EXERCISE AIM:
Please copy the entries below word for word, from the line with "Where should I click to: Click the white" up to and including the line with "click(x=144, y=622)". Leave the pictures out of your copy.

LISTED RECORDS:
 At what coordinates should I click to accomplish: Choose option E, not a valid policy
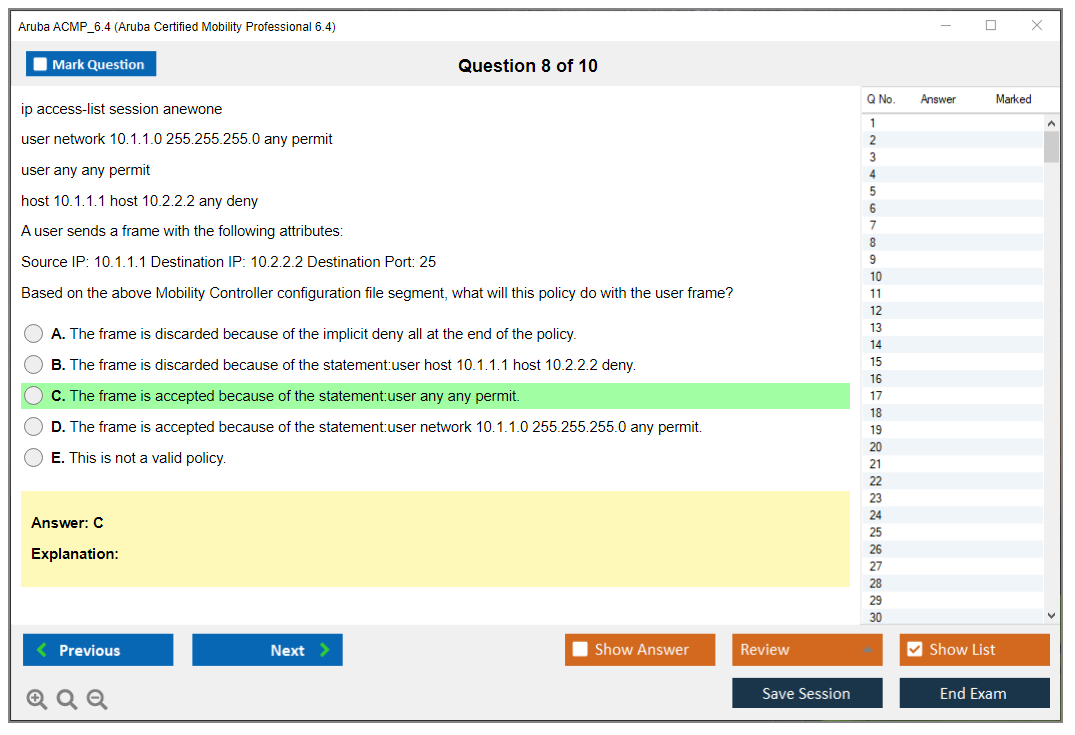[34, 458]
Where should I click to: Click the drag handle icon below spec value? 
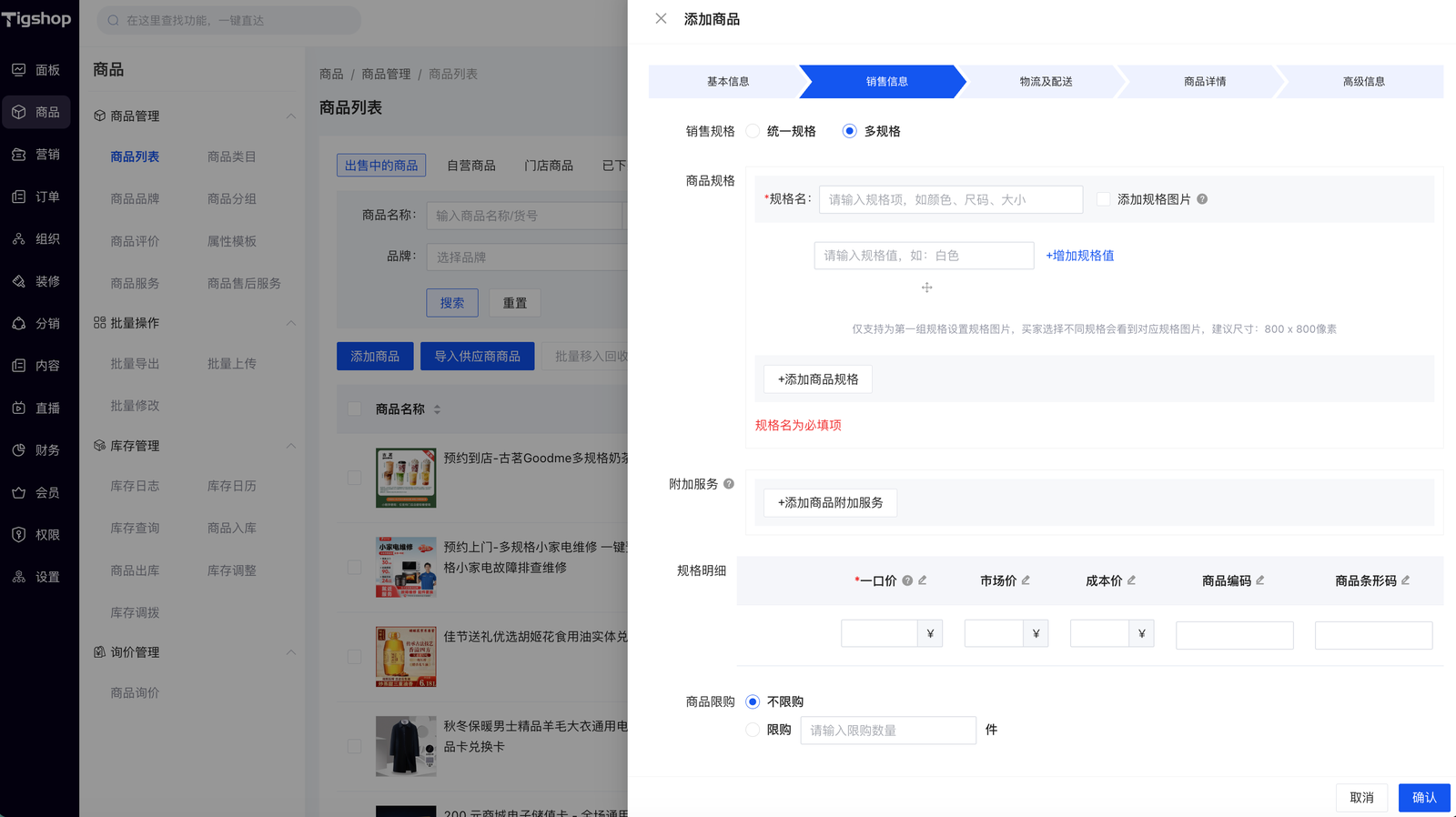tap(926, 287)
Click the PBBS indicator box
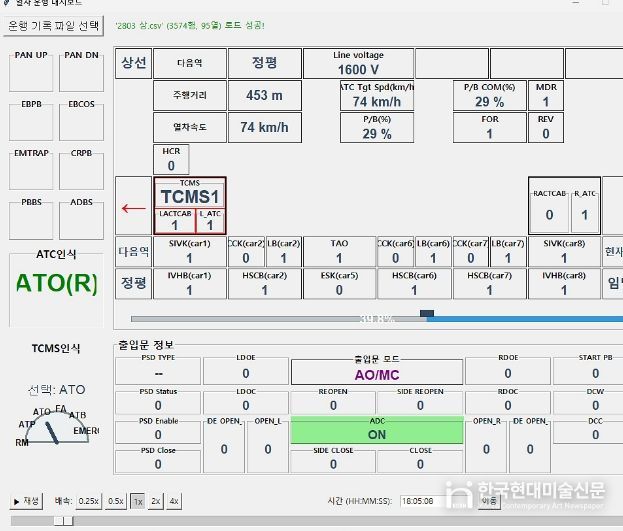The height and width of the screenshot is (531, 623). [31, 220]
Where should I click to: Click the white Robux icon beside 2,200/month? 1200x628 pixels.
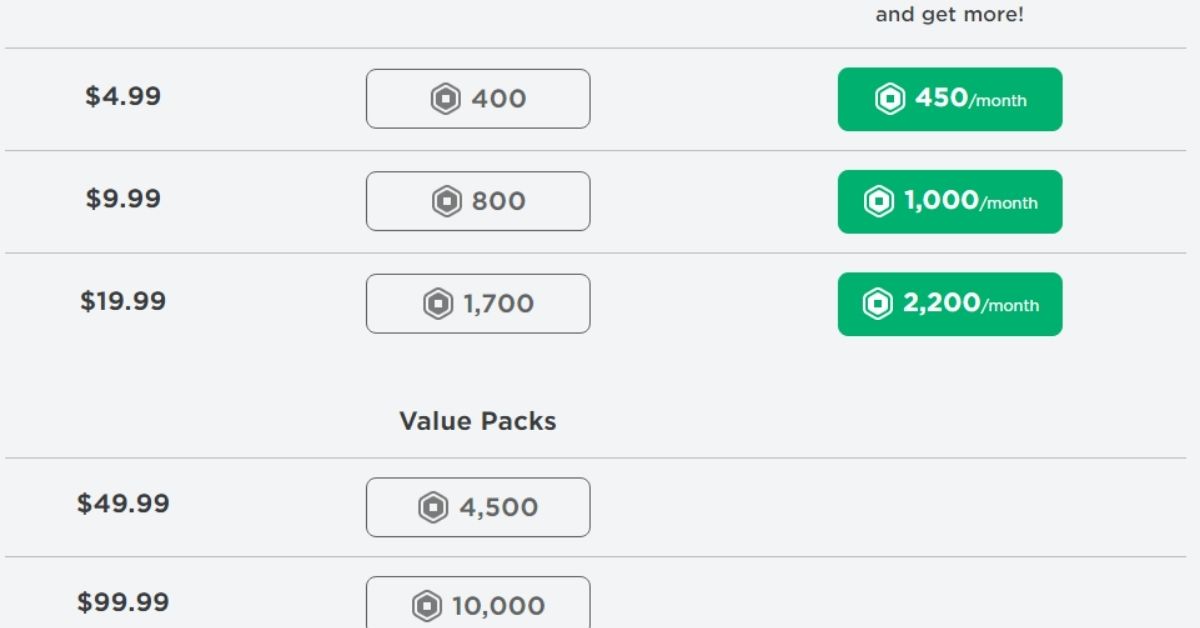[877, 304]
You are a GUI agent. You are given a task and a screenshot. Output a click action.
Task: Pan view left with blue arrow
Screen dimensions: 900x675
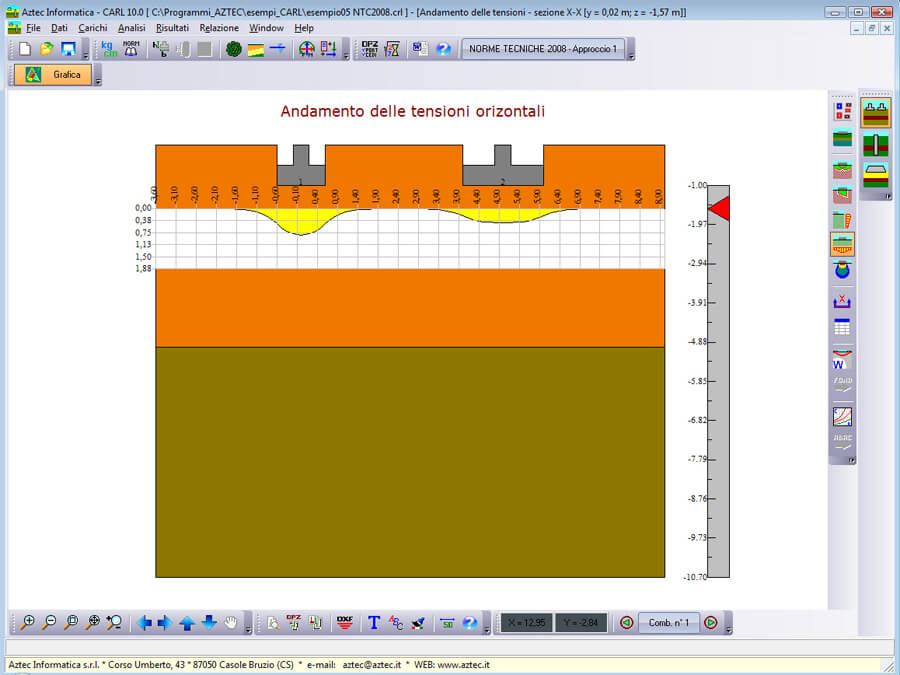click(x=144, y=622)
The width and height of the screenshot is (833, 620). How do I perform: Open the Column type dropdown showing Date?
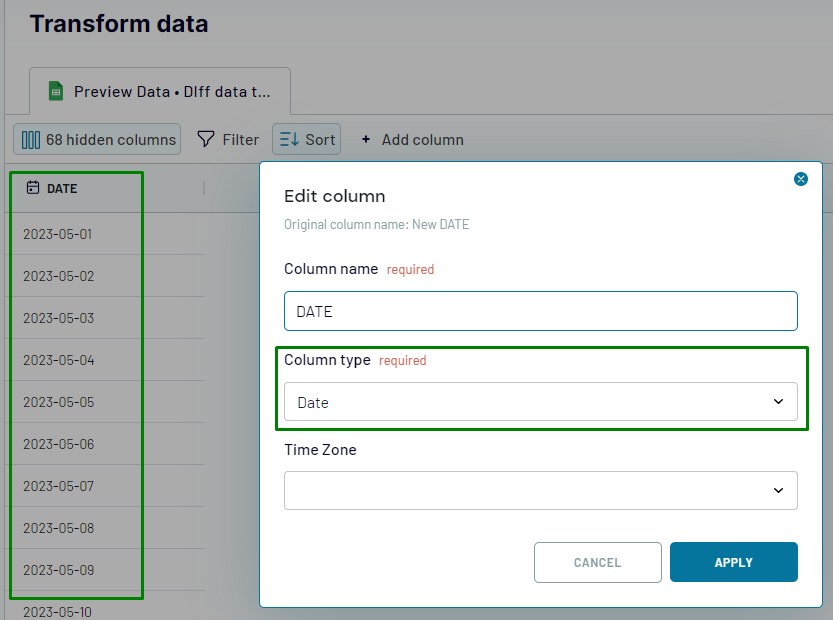click(540, 402)
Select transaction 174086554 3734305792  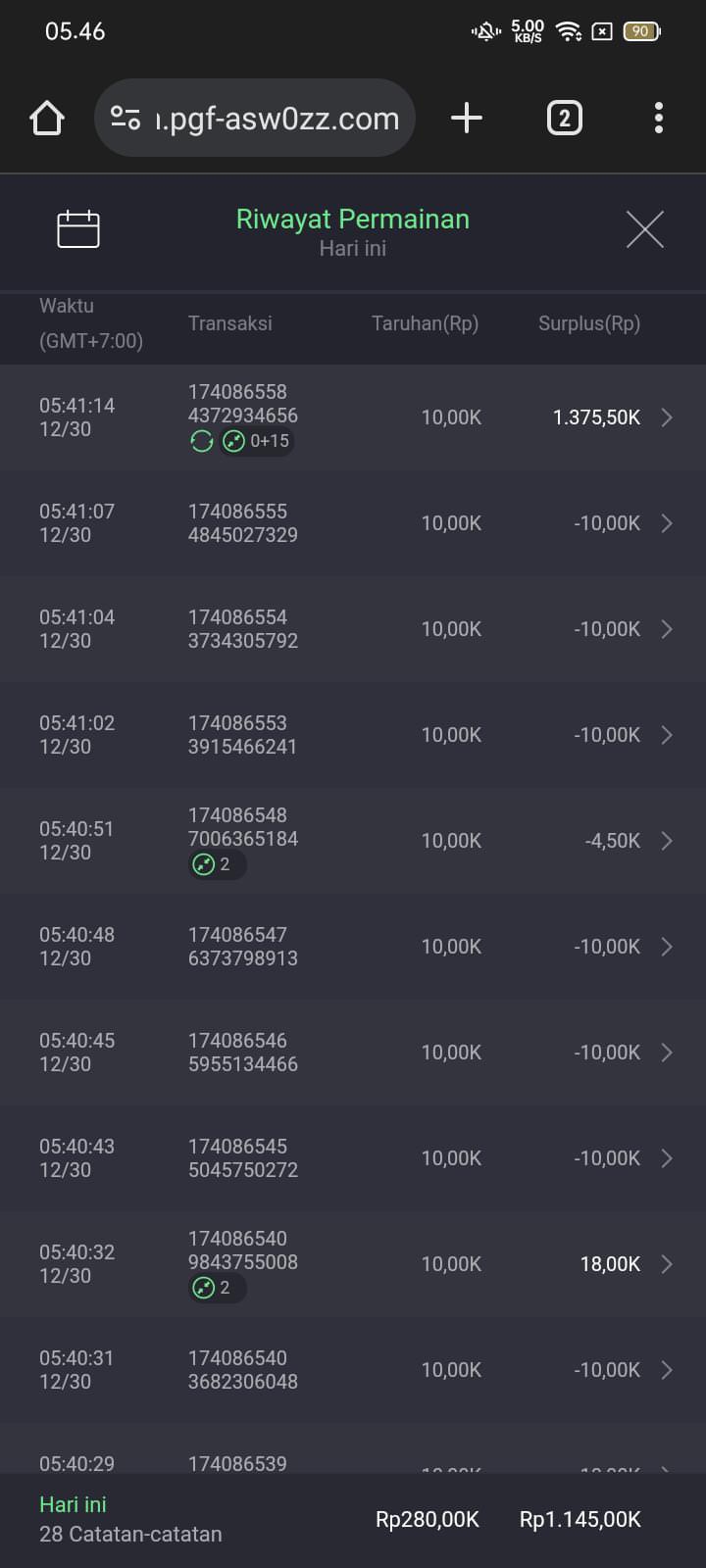(243, 629)
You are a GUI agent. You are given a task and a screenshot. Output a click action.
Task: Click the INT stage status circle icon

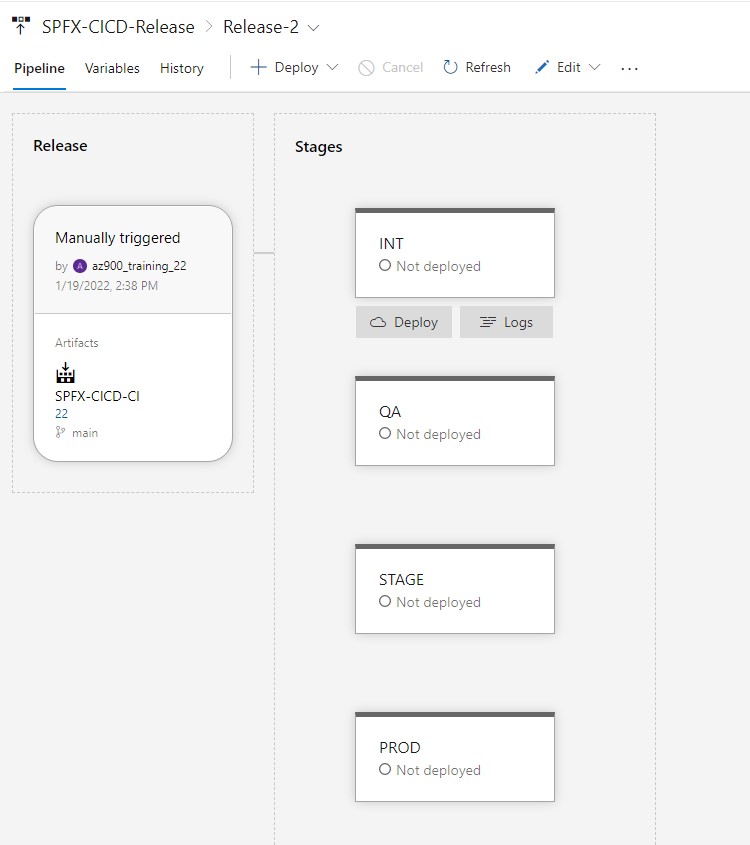(385, 266)
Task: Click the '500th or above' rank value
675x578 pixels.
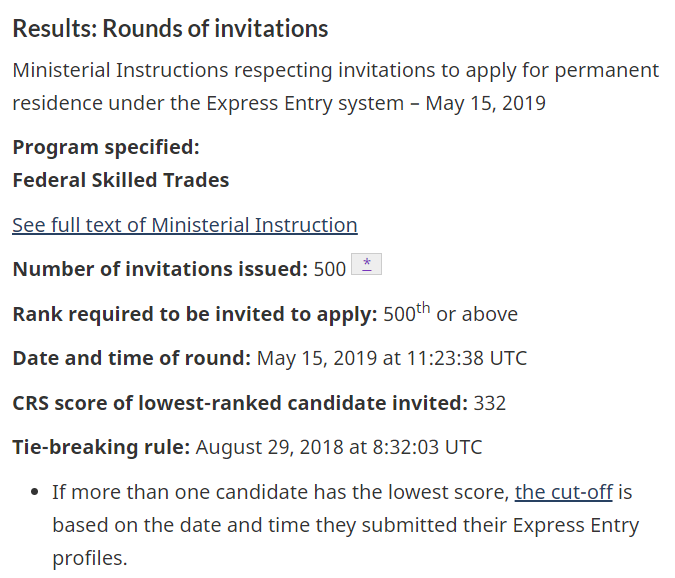Action: pyautogui.click(x=451, y=314)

THE SOLUTION:
Where should I click to: Click the white Robux icon beside 2,200/month? 1200x628 pixels.
[877, 304]
You are a GUI agent. You are given a task and a screenshot. Output a click action.
Task: Pan view left with blue arrow
Screen dimensions: 900x675
click(x=144, y=622)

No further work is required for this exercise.